The Negative Regulator of Splicing Element of Rous Sarcoma Virus Promotes Polyadenylation

ABSTRACT The Rous sarcoma virus gag gene contains a cis-acting negative regulator of splicing (NRS) element that is implicated in viral polyadenylation regulation. To study the mechanism of polyadenylation promotion at the viral poly(A) site located over 8 kb downstream, we performed in vitro polyadenylation analysis.
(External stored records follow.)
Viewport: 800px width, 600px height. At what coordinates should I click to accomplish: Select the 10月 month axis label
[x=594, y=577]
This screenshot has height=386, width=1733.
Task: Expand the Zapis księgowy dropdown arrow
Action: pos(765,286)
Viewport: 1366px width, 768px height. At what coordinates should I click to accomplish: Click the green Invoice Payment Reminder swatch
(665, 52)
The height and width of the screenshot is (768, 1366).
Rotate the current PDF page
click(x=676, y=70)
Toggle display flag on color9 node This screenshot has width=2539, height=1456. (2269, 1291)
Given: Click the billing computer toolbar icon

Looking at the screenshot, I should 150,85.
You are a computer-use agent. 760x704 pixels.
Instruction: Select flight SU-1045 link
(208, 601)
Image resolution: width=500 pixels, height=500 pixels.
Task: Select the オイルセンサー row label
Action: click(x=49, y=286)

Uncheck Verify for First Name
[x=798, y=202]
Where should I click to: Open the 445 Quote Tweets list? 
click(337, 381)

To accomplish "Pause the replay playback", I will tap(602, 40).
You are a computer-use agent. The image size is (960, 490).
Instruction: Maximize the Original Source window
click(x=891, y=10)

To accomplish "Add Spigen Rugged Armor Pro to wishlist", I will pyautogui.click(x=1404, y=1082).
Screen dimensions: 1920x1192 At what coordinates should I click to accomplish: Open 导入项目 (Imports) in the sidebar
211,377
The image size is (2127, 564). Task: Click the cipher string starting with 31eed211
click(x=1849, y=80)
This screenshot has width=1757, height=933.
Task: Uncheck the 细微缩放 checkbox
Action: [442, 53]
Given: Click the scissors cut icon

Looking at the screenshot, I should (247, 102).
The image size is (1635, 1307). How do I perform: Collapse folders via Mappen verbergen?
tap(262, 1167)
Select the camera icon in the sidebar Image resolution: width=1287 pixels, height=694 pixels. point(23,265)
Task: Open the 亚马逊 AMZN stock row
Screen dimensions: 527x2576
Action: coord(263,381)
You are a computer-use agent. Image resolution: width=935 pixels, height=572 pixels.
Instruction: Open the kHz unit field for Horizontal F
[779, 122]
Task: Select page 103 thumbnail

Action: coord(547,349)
RNA containing only the poly(A) site and flanking sequences in the 3′ long terminal repeat (LTR) was not polyadenylated detectably in vitro; however, if the transcript contained the NRS upstream of the LTR, polyadenylation was observed. Insertion of the viral env 3′ splice site sequence between the NRS and the LTR did not alter the level of polyadenylation appreciably. We conclude that the NRS promotes polyadenylation in vitro and can do so without formation of a splicing complex with a 3′ splice site. We then explored the roles of several cellular factors in NRS-mediated polyadenylation. Mutation of the binding sites of U1 and U11 snRNPs to the NRS did not affect polyadenylation, whereas hnRNP H strongly inhibited polyadenylation. We propose a model in which hnRNP H and SR proteins compete for binding to the NRS. Bound SR proteins may bridge between the NRS and the 3′ LTR and aid in the recruitment of the 3′-end processing machinery.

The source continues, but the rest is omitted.